> [BRIEF 1] According to the LinkedIn newsletter, how much did X's daily users decline in the U.S. after the 2022 acquisition?
> [BRIEF 2] Please continue the LinkedIn newsletter from its last sentence.

> [TEXT SHOWN]
═══

April 18, 2024 - Edition #8

April 18, 2024 - Edition #8

This week you’ll learn:

  • 🌟 How LinkedIn is evolving to capture the audience between TikTok and X.

    📖 Optimizing content for reading patterns

    🚲 Design principles for growth and impact

    🎯 How to create effective personalized ad campaigns

    ⚡️ Quick Hits: Google's 'Top Ads' update, faceless creators' popularity, Instagram's carousel comments test

LinkedIn's New Frontier

Image Source: Hootsuite Blog

LinkedIn is evolving beyond its traditional role as a professional networking platform. It's now targeting a new audience: users caught between the short-form video craze of TikTok and the microblogging chaos of X (formerly Twitter).

Twitter's Turmoil and TikTok's Dominance

Since Elon Musk acquired Twitter in 2022 and rebranded it to X, the platform has seen a significant drop in daily users, with a 25% decline in the U.S. alone.

TikTok surpassed a billion users and became the first non-game app to hit $10 billion in consumer spending, fueled by its addictive short-form video format.

Many users, accustomed to X's microblogging style, find TikTok's format too alien, leaving them in limbo between the two platforms and creating an audience gap.

LinkedIn's Strategic Pivot

To shed its "stuffy" reputation, LinkedIn is borrowing elements from TikTok and X to appeal to a broader demographic. This will allow it to expand its user base and more deeply engage them, boosting its ad revenue.

Recent examples include puzzle-based interactions to help users "deepen relationships", short-form videos in their own feed, and a renewed focus on news content.

With a reported $15 billion in revenue during the 2023 fiscal year and $1.7 billion from premium subscriptions, LinkedIn's financial health allows it to innovate at a pace unmatched by a declining X and a potentially banned TikTok.

If successful, LinkedIn will pull off a long-term expanding pivot, becoming both a professional and informational hub and a key consideration for both paid and organic social campaigns.

Embrace LinkedIn innovation and Adapt Your Strategies

LinkedIn has traditionally been a powerful platform for B2B marketing, but with its recent changes, its appeal and utility for marketers can be much broader.

Here are several easy tweaks to your marketing strategies that will help you keep up with platform shifts:

  • Spruce Up Your Page: Treat your LinkedIn company page as a real channel, not just a platform for job seekers. Engage your audience with compelling content, showcase your company culture, and highlight your products or services in a professional context.

  • Re-Purpose TikToks: Experiment with LinkedIn's new short-form video feature by repurposing your TikToks and YouTube Shorts that might appeal to a more mature audience. Tailor the content to fit LinkedIn's professional tone while maintaining the engaging, snackable format.

  • Cross-Post to LinkedIn: Any content you post on Twitter/X should be cross-posted to LinkedIn with minimal edits. X's new long-form posts, in particular, can make excellent LinkedIn posts with just a few tweaks to align with the platform's professional focus.

═══

> [STORED ROWS]
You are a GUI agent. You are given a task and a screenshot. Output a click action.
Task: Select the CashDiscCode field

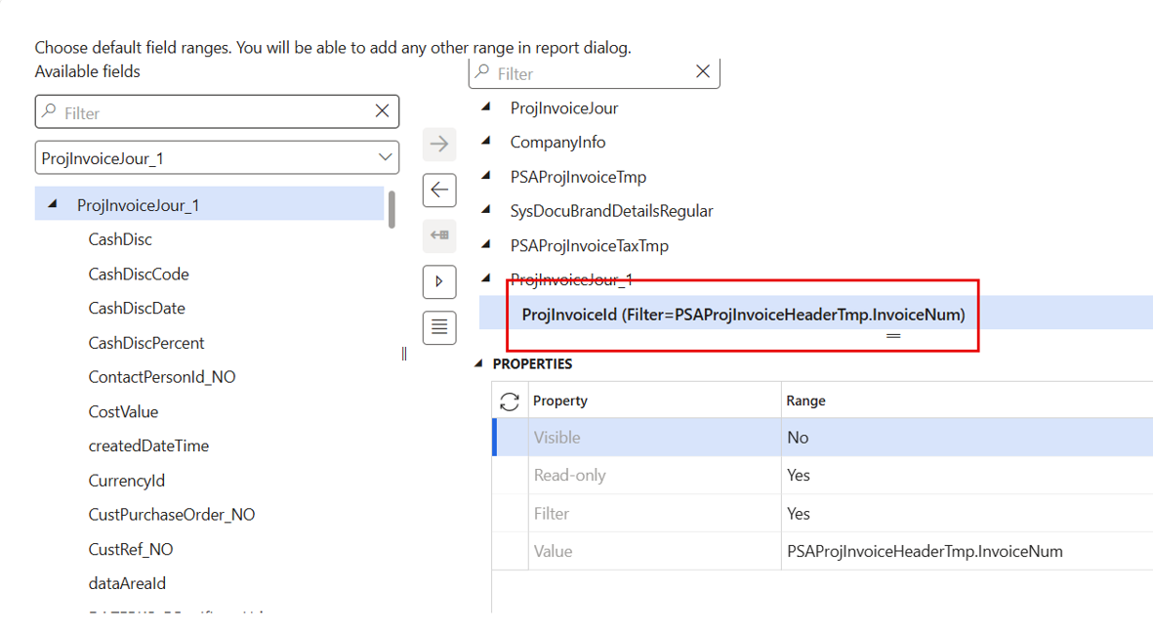(139, 275)
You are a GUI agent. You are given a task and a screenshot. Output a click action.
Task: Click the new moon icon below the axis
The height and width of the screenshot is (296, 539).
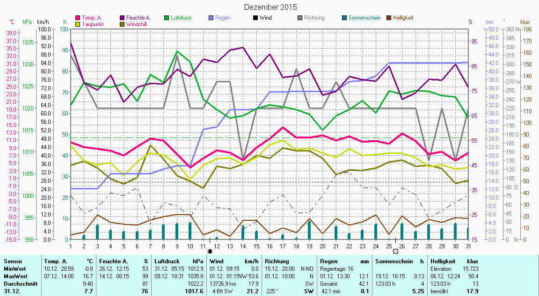[x=210, y=252]
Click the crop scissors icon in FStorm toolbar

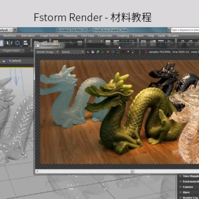88,52
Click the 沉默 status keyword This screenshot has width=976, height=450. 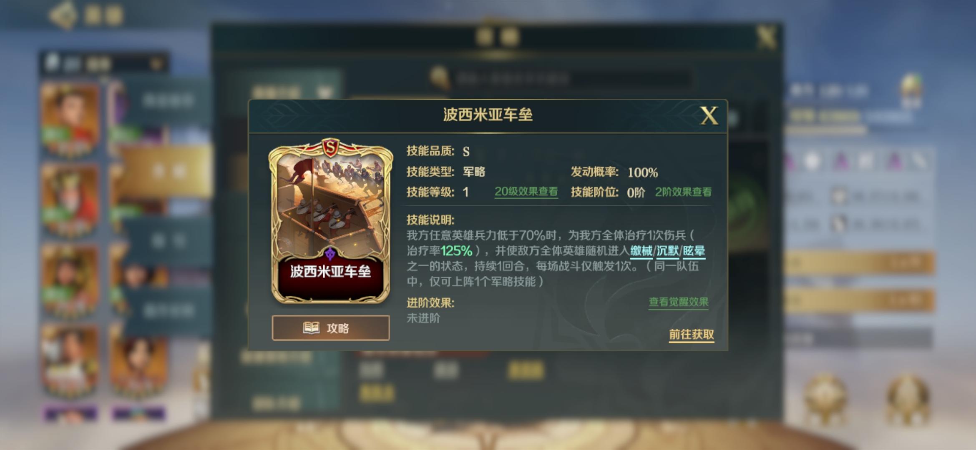click(668, 251)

═══

> [RESULT 1] 25%

> [RESULT 2]
  • Get Professional: Emphasize the professional aspects of your product or service. Work is a significant portion of life, and most things can be applied to professionals in some way. Showcase how your offerings can improve work efficiency, enhance career growth, or solve common workplace challenges.

By adapting to the changing social media sphere, LinkedIn plans to appeal to a broader demographic without compromising its professional identity. Brands recognizing this change and adapting early stand to benefit the most from an increasing reach and engagement on LinkedIn.

Optimizing Your Content with Reading Patterns

Engaging readers effectively requires understanding how they consume content. Most people don't read content front-to-back, instead their eyes wander following specific patterns.

By optimizing for common reading patterns, you can enhance user experience and content engagement by

  • Reducing bounce rates

  • Building trust

  • Moving readers down the funnel

Let's look at three common reading patterns and how you can structure your content to hold attention instead of letting it slip away.

Pattern 1: The F Pattern

In the "F Pattern", users tend to read the headline and first few lines in detail, then skim the rest, looking for attention-grabbing elements.

This pattern is common for those who are casually consuming content and making quick judgments if it is worth their time.

Optimize for these readers by:

  • Engaging Intro: Hook readers with a strong introduction that sets the context and piques their interest. Be sure to telegraph the value of the remaining content.

  • Using Subheadings: Break up content with descriptive subheadings to draw the eye and keep users engaged.

  • Visually Appealing: Incorporate relevant images, graphics, or videos to break up text and maintain visual interest. Avoid a wall of unbroken text to stop the interest of a casual reader.

Pattern 2: The Layer Cake Pattern

Here, users focus on headings and subheadings to understand the content structure and find the information they need. They are utilitarian and might skip any preamble and go straight for the facts.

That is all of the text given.